大きなカン違い

今までの投稿で、何もかも上手くこなせなかった前半生をこれでもか、これでもかと書いてきました。
そして今回で10回目の投稿となりますので、今回はそんな状況でどうやって過ごしていたかを書いてみます。

私はテレビっ子でした。
分かりやすいですね、現実がつらいから、テレビの中の架空の世界に逃避する。
もちろん当時はそんな事に気づいていませんでしたが。

子どもの頃に一番好きだったテレビ番組は、「はじめ人間ギャートルズ」です。
原始時代に暮らす一家の生活を面白おかしく描いたアニメでした。

動物の皮?を腰に巻いた父ちゃん、職業は狩人?
同じく動物の皮?で一応、胸と腰を隠し、アカンボをおぶってる母ちゃん。
そしてゴリラかオランウータンみたいな、主人公のゴン。

洞穴か何かの原始的な家に住み、食事はマンモスの肉。
(自分の記憶では)直径が人間の背丈ぐらいある巨大な石の貨幣があるけど、何か買える物があるのかなぁ。

これまた、良いなぁ、あんな生活って、憧れてしまいました。
だって洞穴に住んで、毛皮を着てるのだから、掃除洗濯は無しでは?‥ちょっと臭うかも知れないが。
マンモスの肉を食べてるのなら、せいぜい茹でるぐらいで炊事も無しでは?
そして生計を立てるのも手頃なマンモスが来るのを待つしかないなら、あとは休日ってことになるのでは?

残りの時間は、朝日が上り、夕日が落ちるのを眺め、花が咲き、草が風にそよぐのを眺めて過ごす。
ええのぉ、最高じゃありませんか。

‥そんな筈はないだろうよ、いつの時代も、どこに住んでても、現実の生活はキビしいよって成長するに従って身にしみて分かってきました。
だって多くの人は、学校を出たら年をとるまで、起きてる時間の大部分を仕事につかって、生計を立ててるものね。
現代でもそうなのに、原始時代がそんなに優雅な生活だったってことはないと私は思います。

何に書いてあったか忘れたけど、狩猟だけで生活するのは無理で‥高価な獲物を狩ってオカネに換えれば可能かも知れないけど‥獲物が手に入るのは不定期なので、残りの期間はドングリや何かを拾って食いつないでいたみたいです。
‥こりゃ大変だ、ドングリを食べられるように、茹でたり灰汁を抜いたりするのは手間ひまかかりそうです。

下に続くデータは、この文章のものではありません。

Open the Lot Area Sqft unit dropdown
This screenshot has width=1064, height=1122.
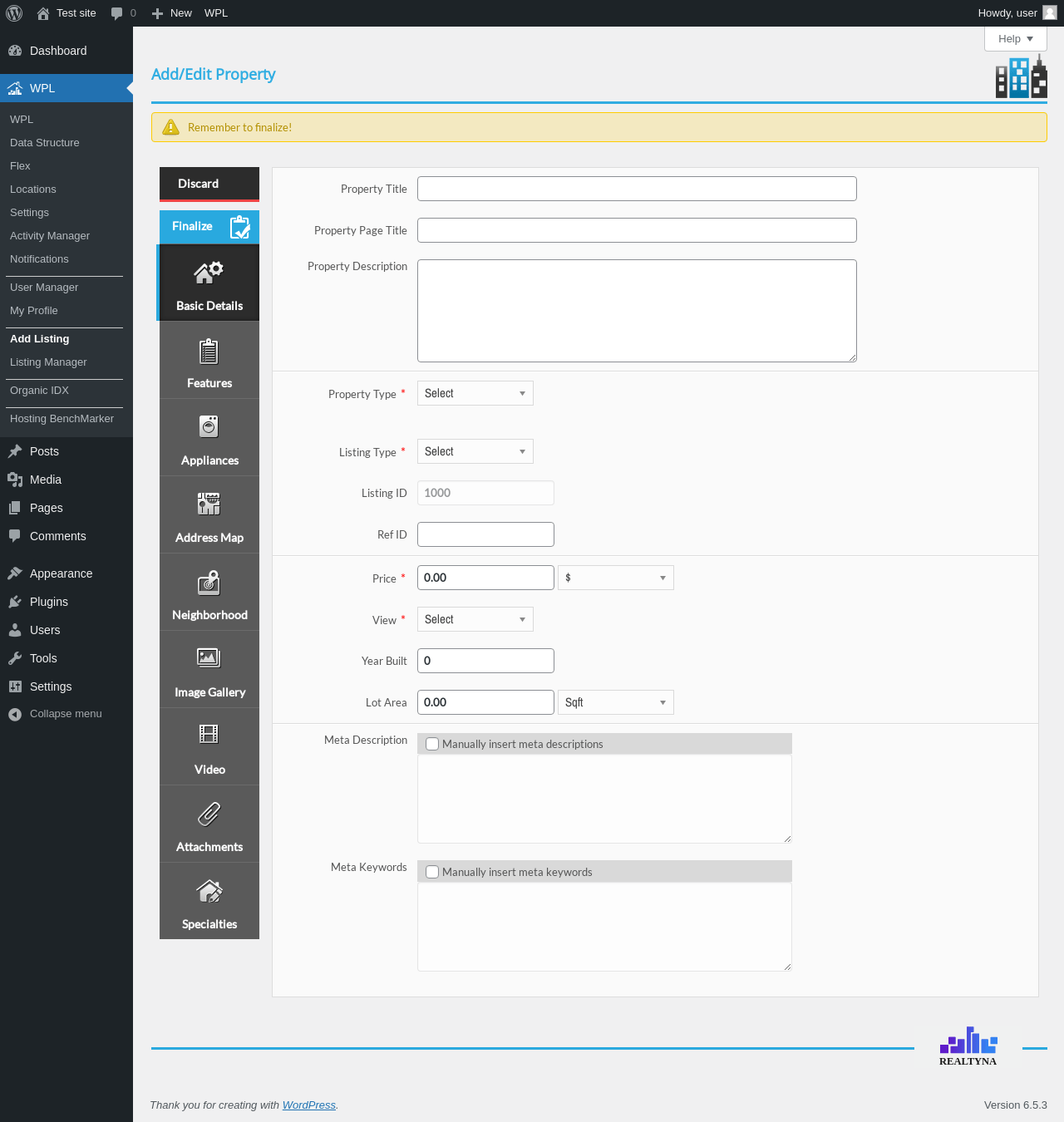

キレイな夕日を眺めてる時間なんて無いかも知れません。
ドングリが充分に集まらなかったら、マンモスを狩ってくるまで一同ひもじさに耐えていたのかも知れません。
やっぱ原始時代も、現実の生活はキビシイ。

そうやって私の原始時代への憧れは、修正されていったのですが、しかし三つ子の魂、百までで、人生の基本姿勢はこの歳になっても‥100歳じゃありませんが‥変わらないなぁと思います。
ワタシの基本姿勢‥それは、豪勢なお屋敷に住んで高級な家具に囲まれ、キレイなベベを身にまとい、その代わりに稼ぐことに起きてる時間の殆どを遣うというのでなく、洞穴に住んで毛皮を着てていいから、出来るだけ用事を何にもせずに過ごしたいなぁって。

‥学校を出ても、どうやって食べていくかが見つからず、もう泣きそうな心境だったのに、一方でこんな事を考えていたのだから、我ながら、ちょっと呆れます。

ここまでの10回で、どうやって生きていこうか、自信もなく、あてもなく、煩悶していた自分についてのお話は終わりです。
読んでいただいて、有難うございました。